Within the midcloud portion, particle size distributions extend to greater number concentrations of non-Rayleigh scatterers. Departures occur between profiles acquired from assumptions using Mie spheres and either dendrites or aggregates. In the 2–4-km range, 30%– 60% of the total ice water content is obtained from particles less than 0.9 mm (Fig. 13). Mie scattering assumptions produce a stagnant profile with values 3–4 dB less than the mean profile of observations and do not represent the continued, downward increase in CloudSat reflectivity. Here, particles with diameters within Mie resonance backscatter minima reduce the total contribution to the radar backscatter. Simulations with stellar dendrites and aggregates continue the downward increase in reflectivity although each assumption exhibits a positive bias. Crystal probe imagery in the 2–4-km layer depicts individual crystals and some clustering into aggregates that occurred as high as 5 km (Fig. 5). The measured size distributions were likely a mix of large, individual crystals and aggregates.
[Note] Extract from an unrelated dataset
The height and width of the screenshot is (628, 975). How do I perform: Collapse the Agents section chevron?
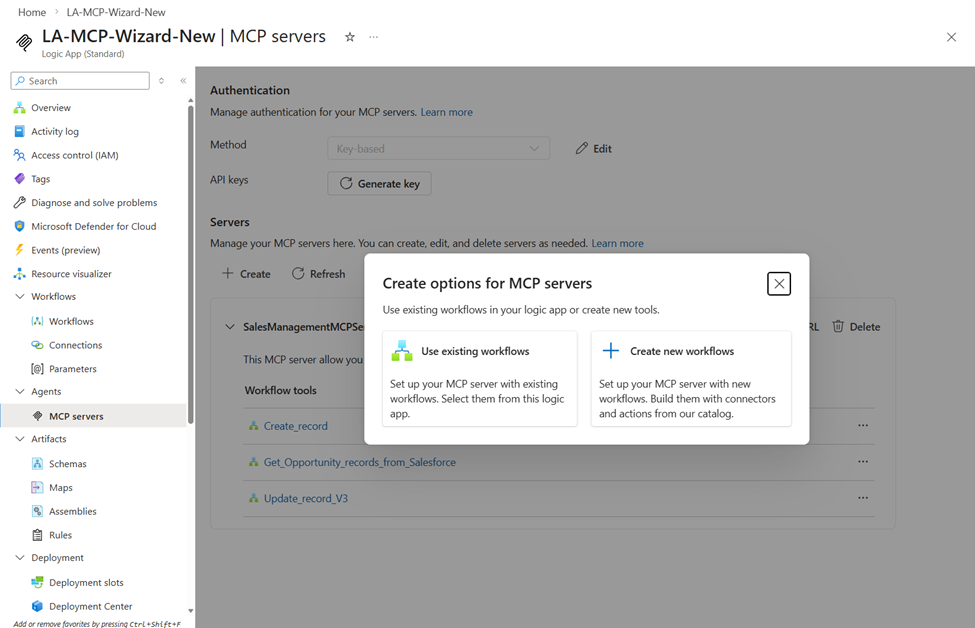[x=19, y=392]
Although the simulated profiles do not include a mixture of these particle types, reflectivity from dendrites is comparable to aggregates and remains approximately 2–3 dB greater than the CloudSat mean profile.
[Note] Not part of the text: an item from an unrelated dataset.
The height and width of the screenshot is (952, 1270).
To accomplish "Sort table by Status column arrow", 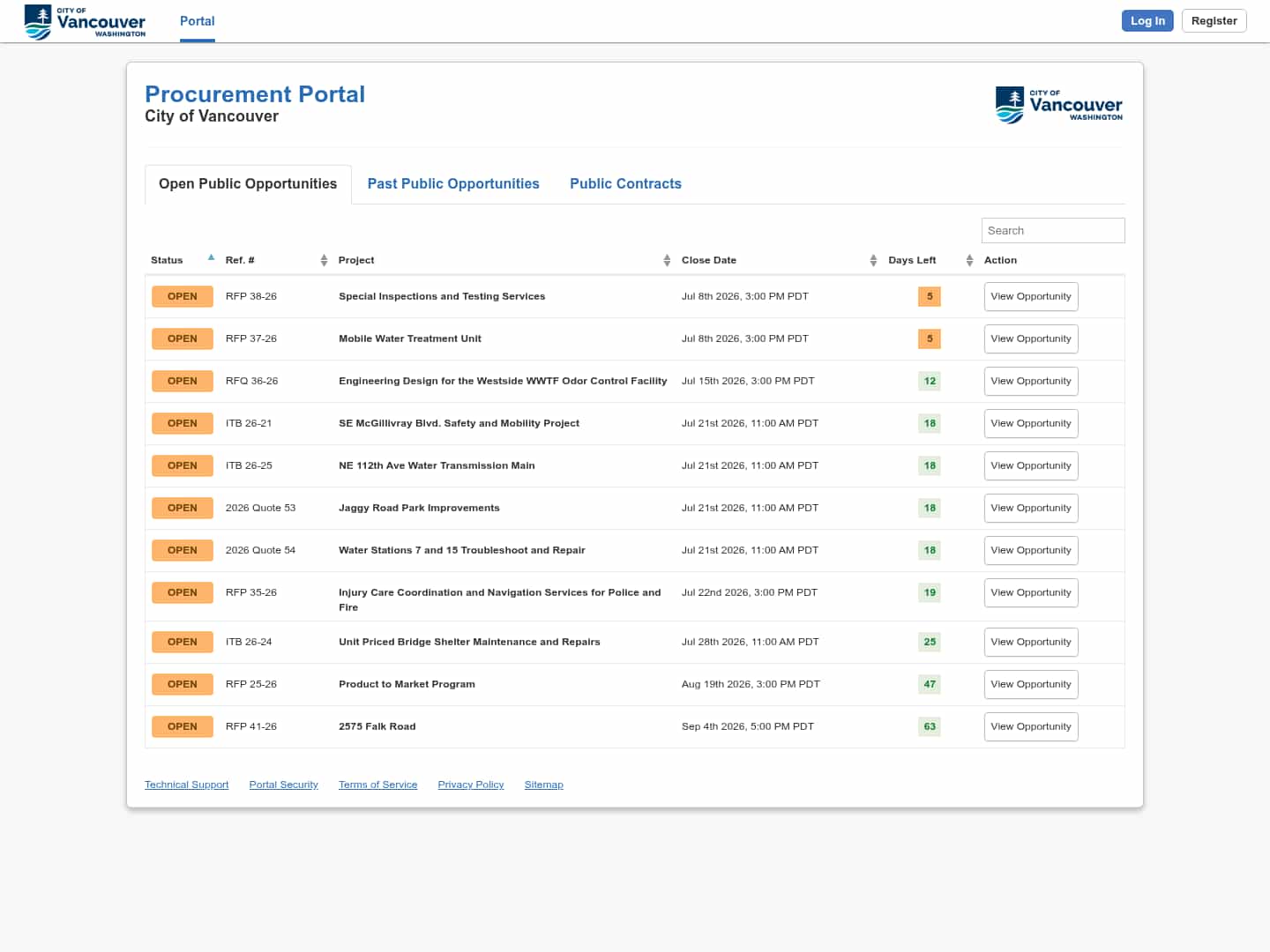I will [x=211, y=257].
Approaching cloud base, more than 85% of the total ice water content is partitioned among particles larger than 0.9 mm. Crystal probe imagery (Fig. 5) is dominated by the large aggregates apparent within surface photographs (Petersen et al. 2007) and inferred from dual-polarization radar parameters (Fig. 6). Reflectivity simulated from Mie scattering assumptions is nearly constant at −4 dBZ in the lowest 2 km, while the mean CloudSat reflectivity profile continues to increase (Fig. 12). Although the mean profile from the Ishimoto (2008) aggregates steadily increases toward the surface, mean reflectivity values in the lowest 2 km of the dendrite simulation exhibit a marked reduction. In Fig. 8, a general decrease in σbs occurs for simulated dendrites with maximum dimensions between 2 and 4 mm. In the 1–2-km altitude range, 70% of the total ice water content is accounted for by crystals less than 2 mm, leaving the remainder to be distributed among dendrites within a local backscatter minimum. Similar to the case of Mie scattering spheres, the reduction in backscatter from this portion of the size distribution contributes to the decrease in the total backscatter and reduced values of the simulated CloudSat reflectivity.
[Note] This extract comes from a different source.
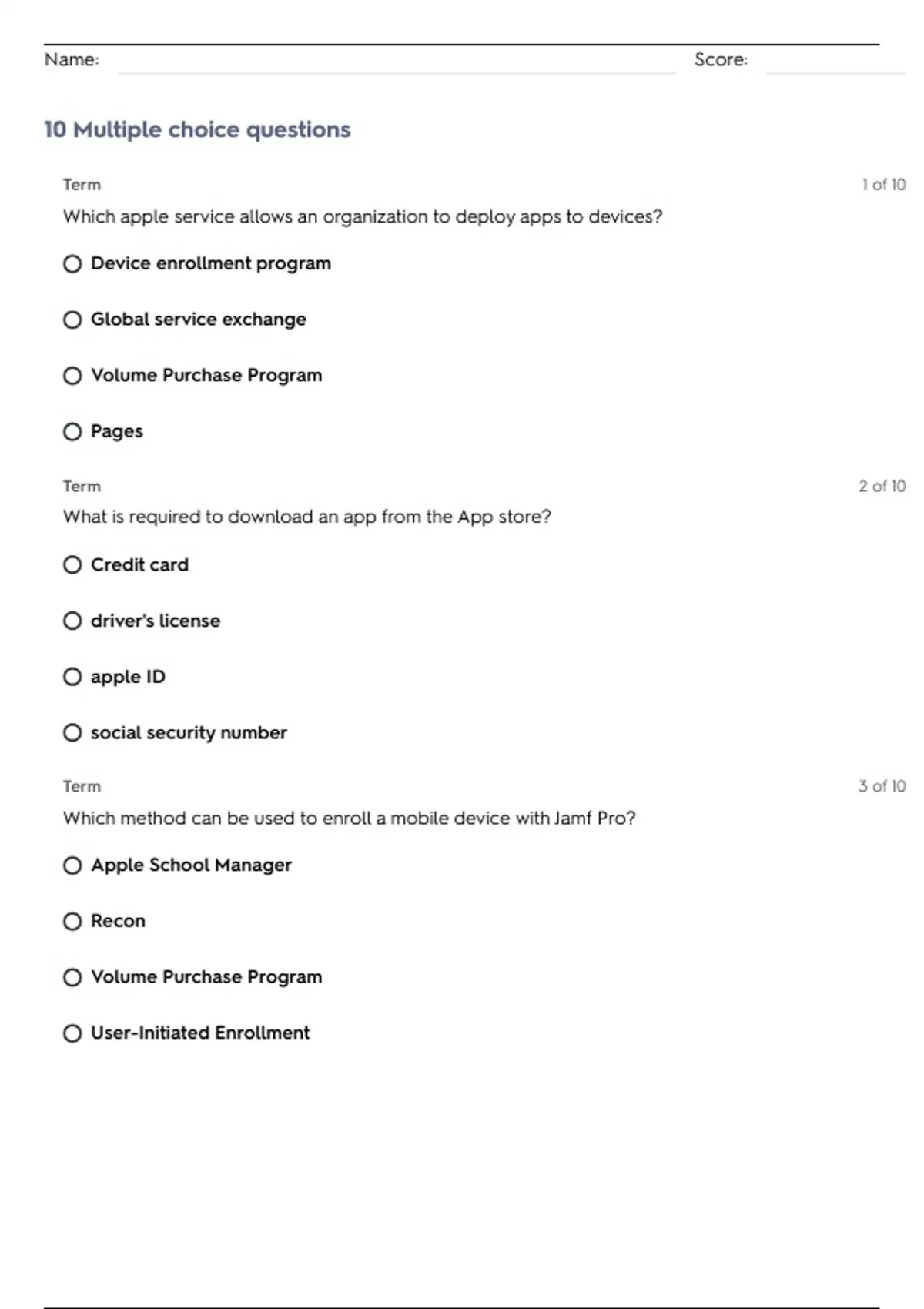Select Volume Purchase Program in question 3
The image size is (924, 1309).
click(72, 977)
Although reflectivity acquired from dendrites or aggregates represents the general shape of the mean CloudSat profile below 5 km, each assumption produced a positive bias. This positive bias is attributable to differences in the scattering characteristics of naturally occurring and simulated crystals and the use of nonattenuated values in an environment where the CloudSat signal will attenuate. Estimates of ice water content generated by (2) and the measured particle size distributions imply that simulated reflectivity is acquired from an amount of mass that may exceed the CVI measurements, or the amount of ice water present for contributing to the total CloudSat radar backscatter. Although SCATDB dendrites minimized this positive bias in the lowest 1–2 km, IWC estimates acquired from particle size distributions consistently underestimated CVI measurements at these altitudes, resulting in a simulated reflectivity acquired from less mass than was observed. In each of the particle-type experiments, assumptions of shape and particle orientation were made to accommodate the simulation of single-scattering characteristics for either 94 or 95 GHz. Differences in the simulated and observed reflectivities may also relate to assumptions of particle orientation since some crystal shapes will acquire a preferential orientation as they precipitate.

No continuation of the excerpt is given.